# Start of MATERIAL TO PROCESS

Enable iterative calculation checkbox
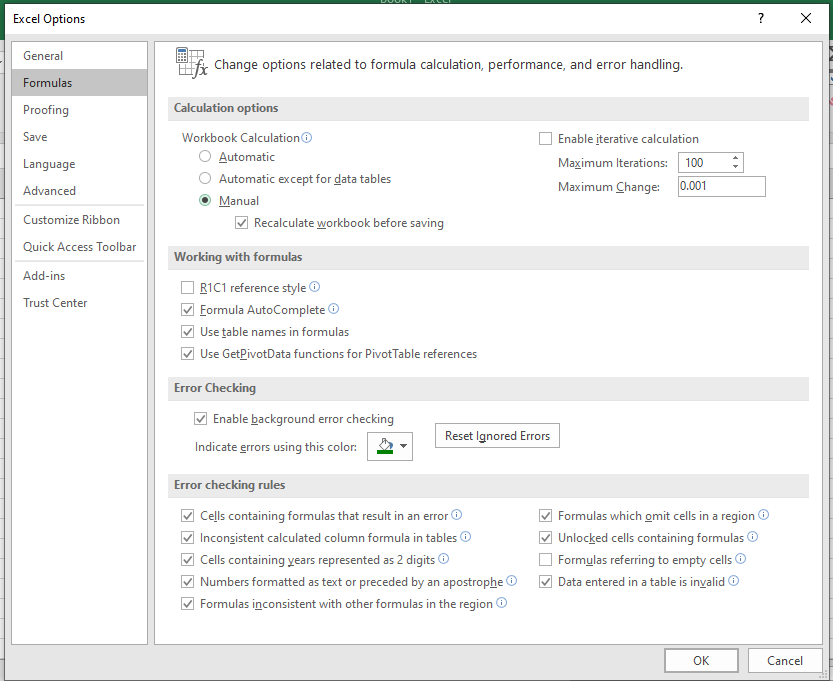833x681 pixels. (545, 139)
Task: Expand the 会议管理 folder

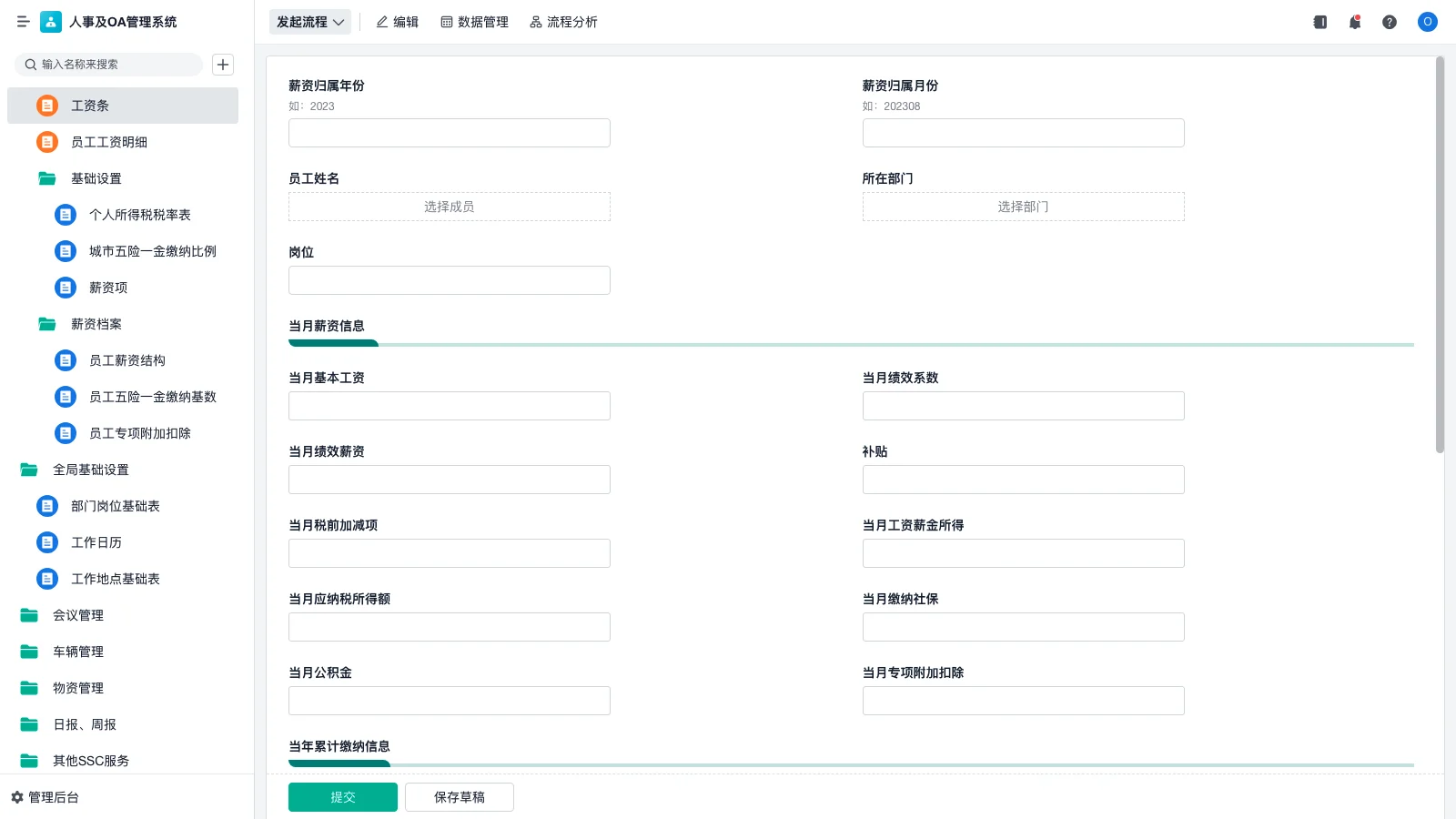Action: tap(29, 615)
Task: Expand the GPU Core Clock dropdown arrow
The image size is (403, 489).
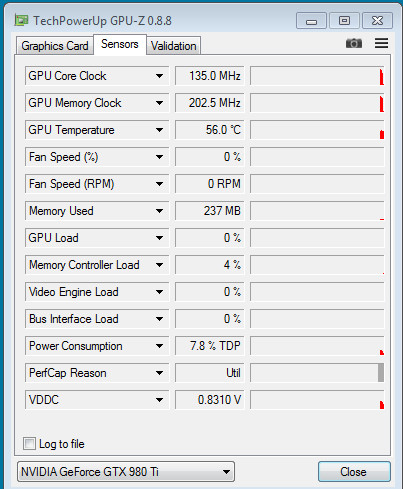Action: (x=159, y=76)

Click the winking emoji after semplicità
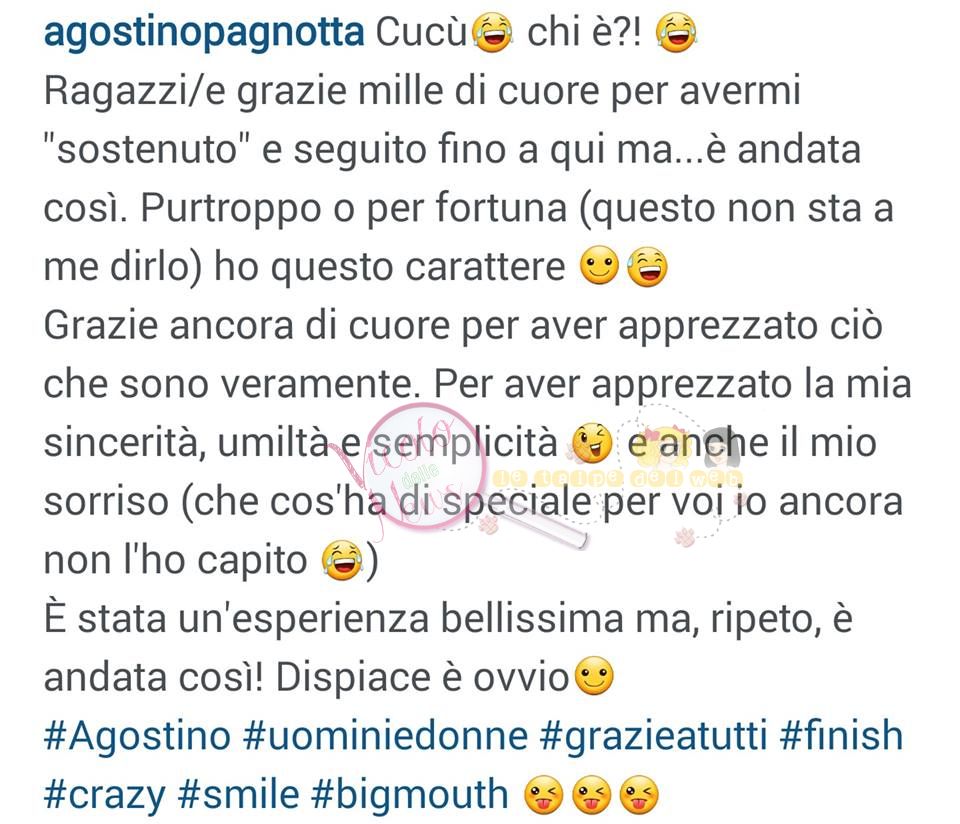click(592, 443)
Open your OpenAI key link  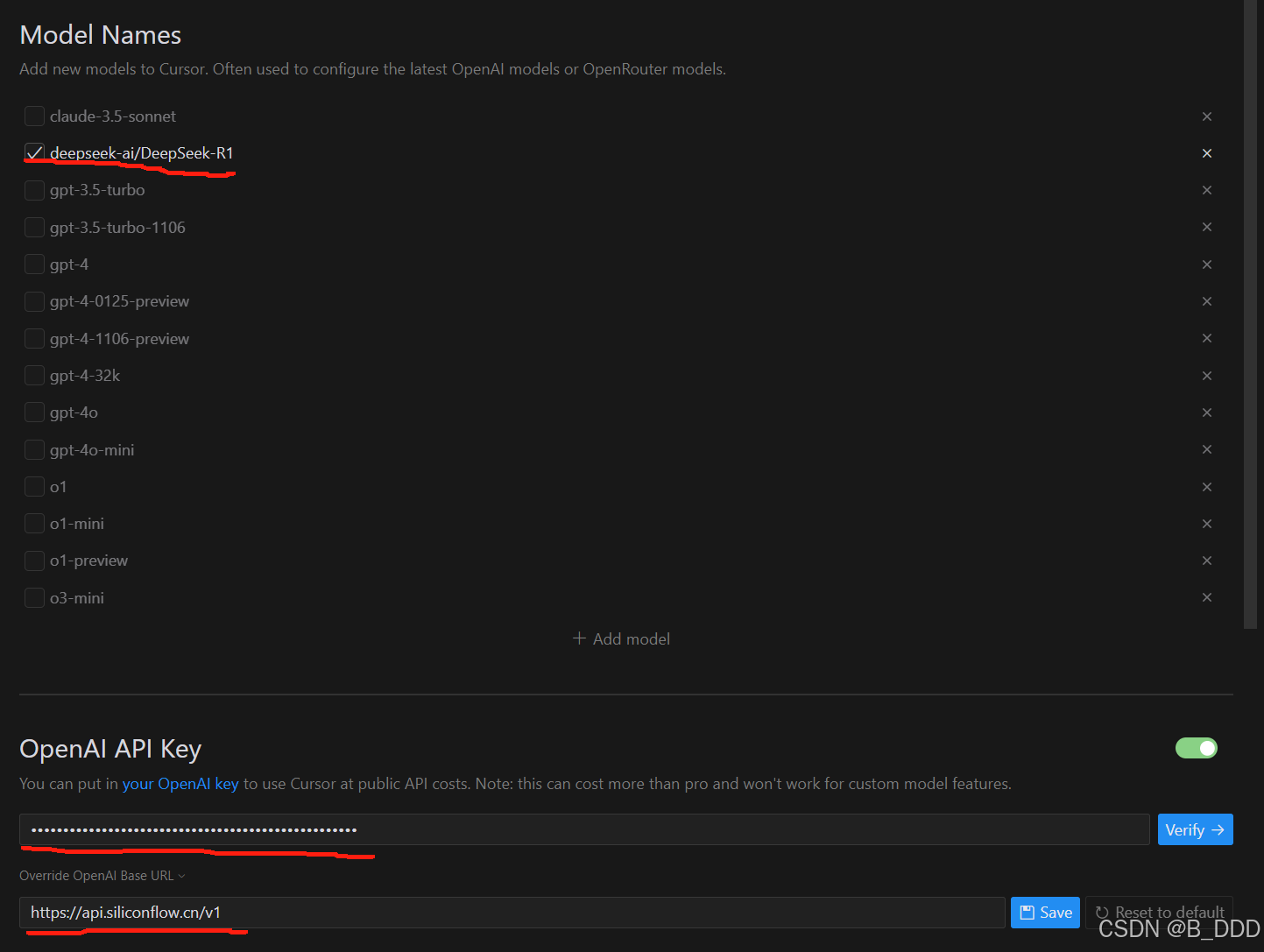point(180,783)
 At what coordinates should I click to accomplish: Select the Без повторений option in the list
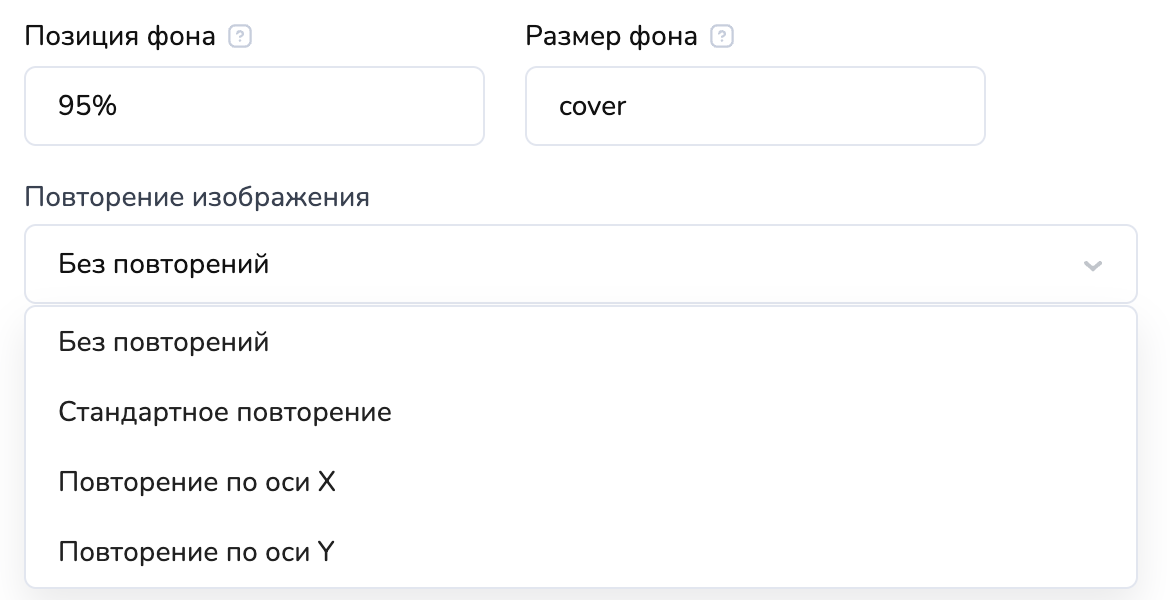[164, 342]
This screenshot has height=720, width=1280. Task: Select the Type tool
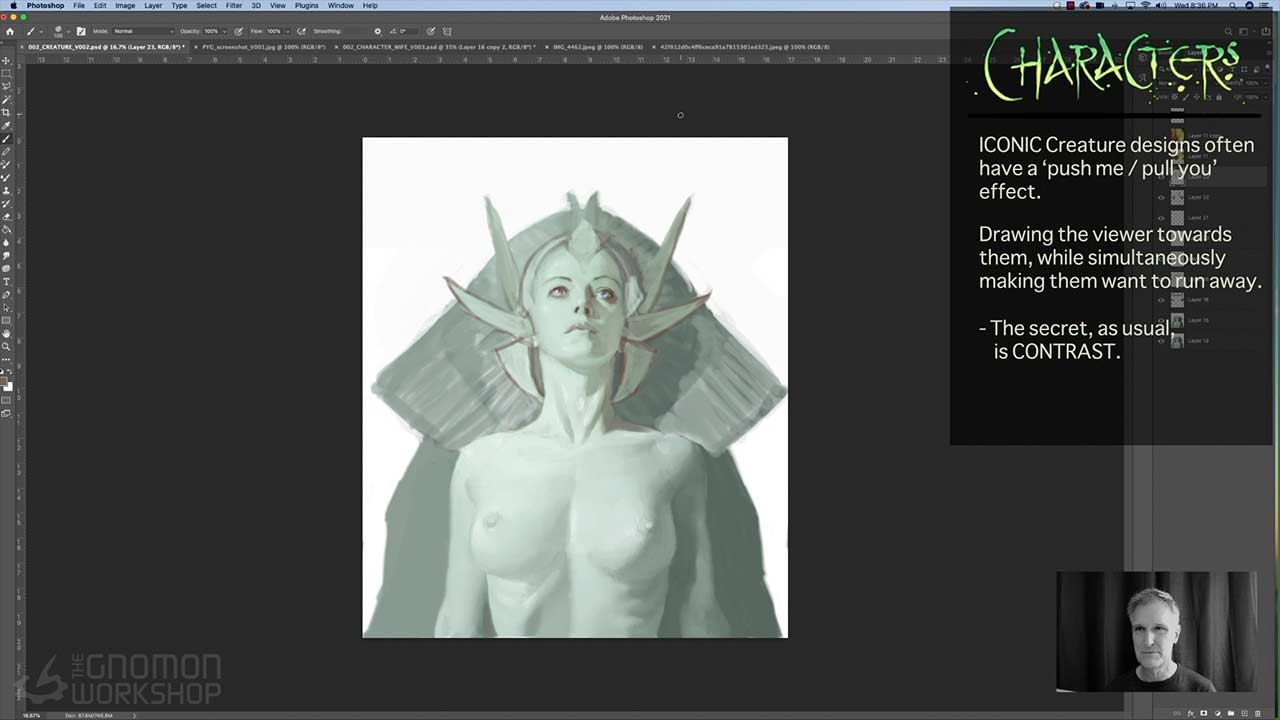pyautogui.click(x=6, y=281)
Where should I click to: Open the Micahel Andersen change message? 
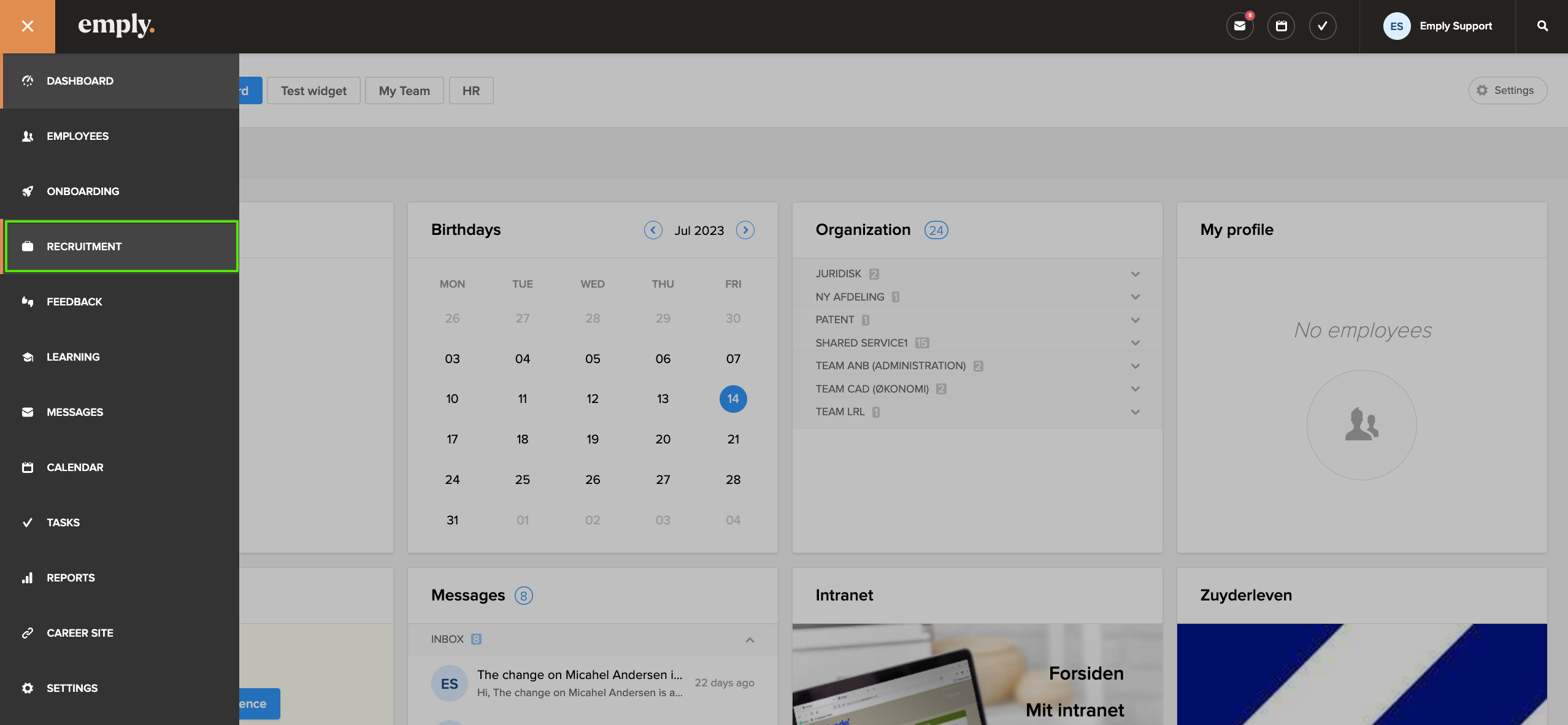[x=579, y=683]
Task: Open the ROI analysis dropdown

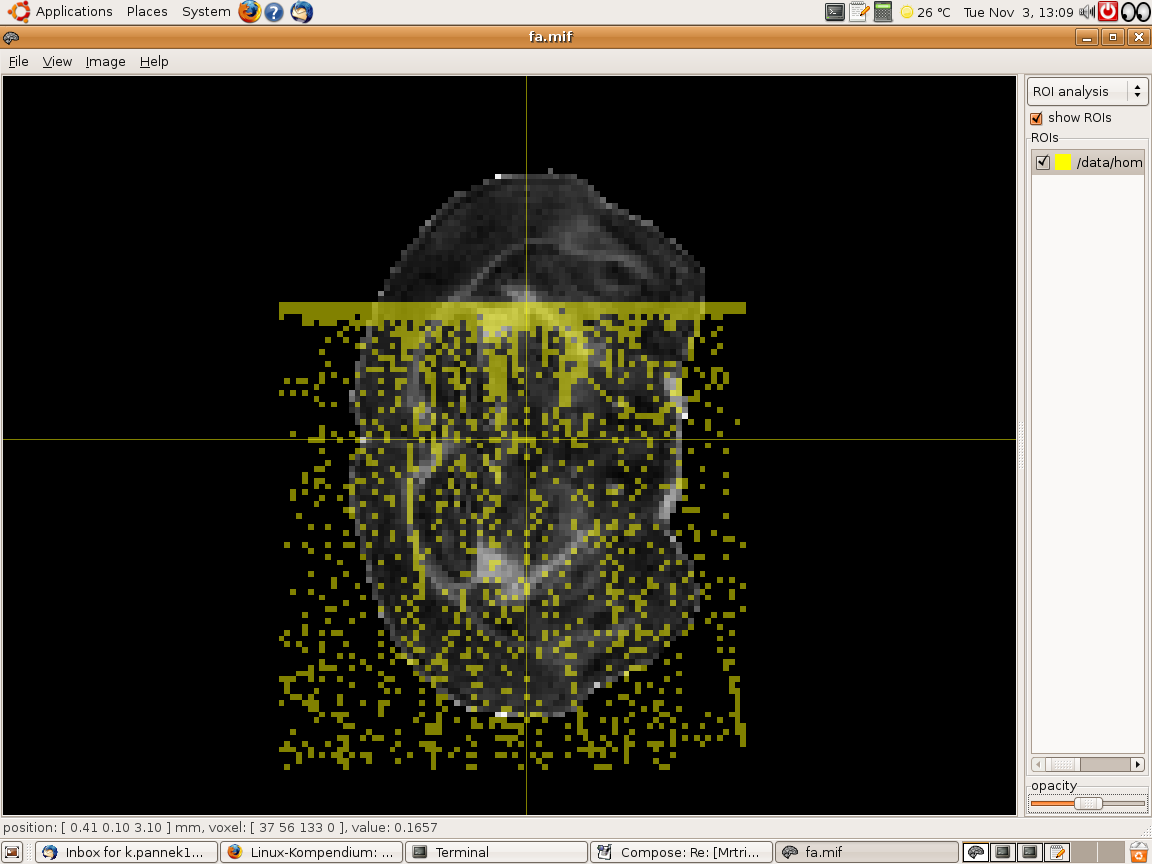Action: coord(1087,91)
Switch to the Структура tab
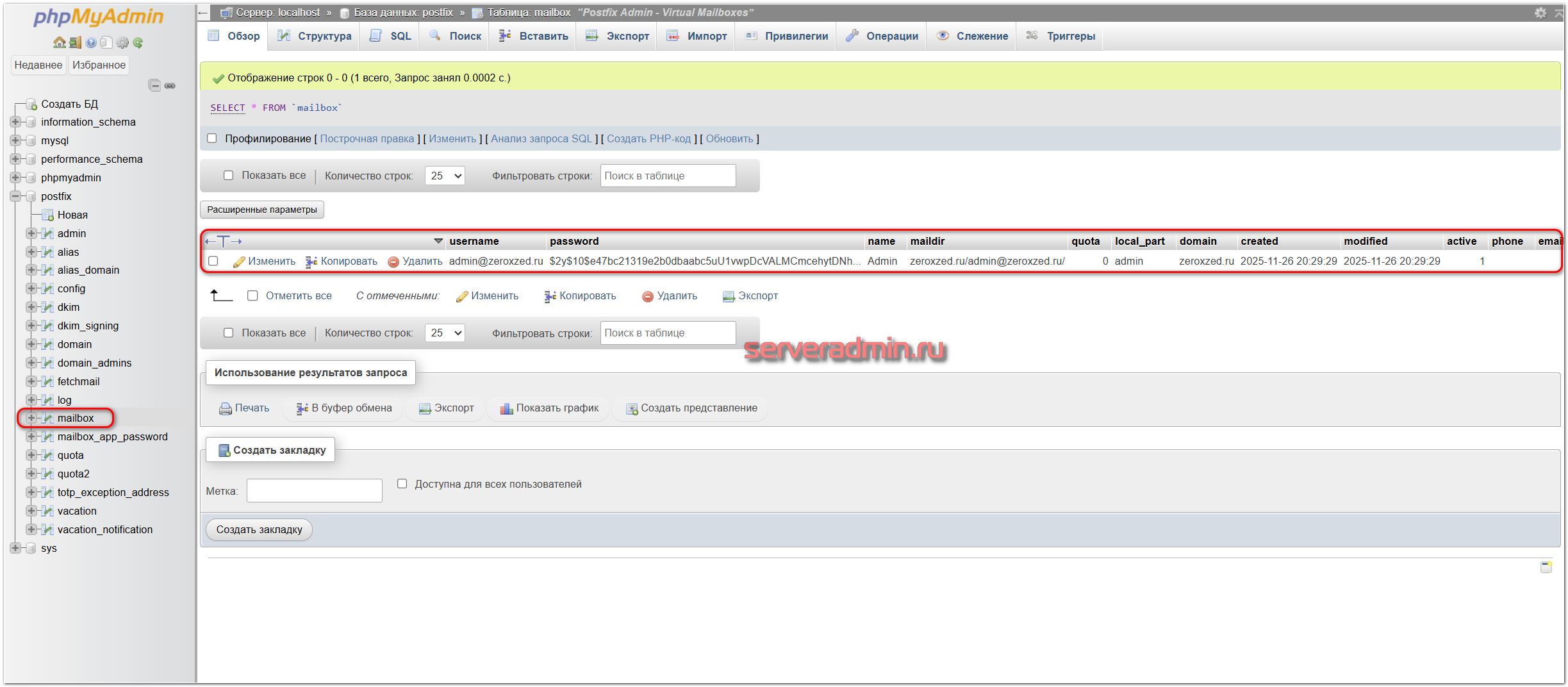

# End of MATERIAL TO PROCESS

STATED PROBLEM: Return the data above verbatim, starting at the line that contains "Task: Open the ROI analysis dropdown" and ending with the last line of the data, both included. Leave the pictures out of your answer.

SOLUTION TO THE EXERCISE:
Task: Open the ROI analysis dropdown

Action: coord(1087,91)
Switch to the Структура tab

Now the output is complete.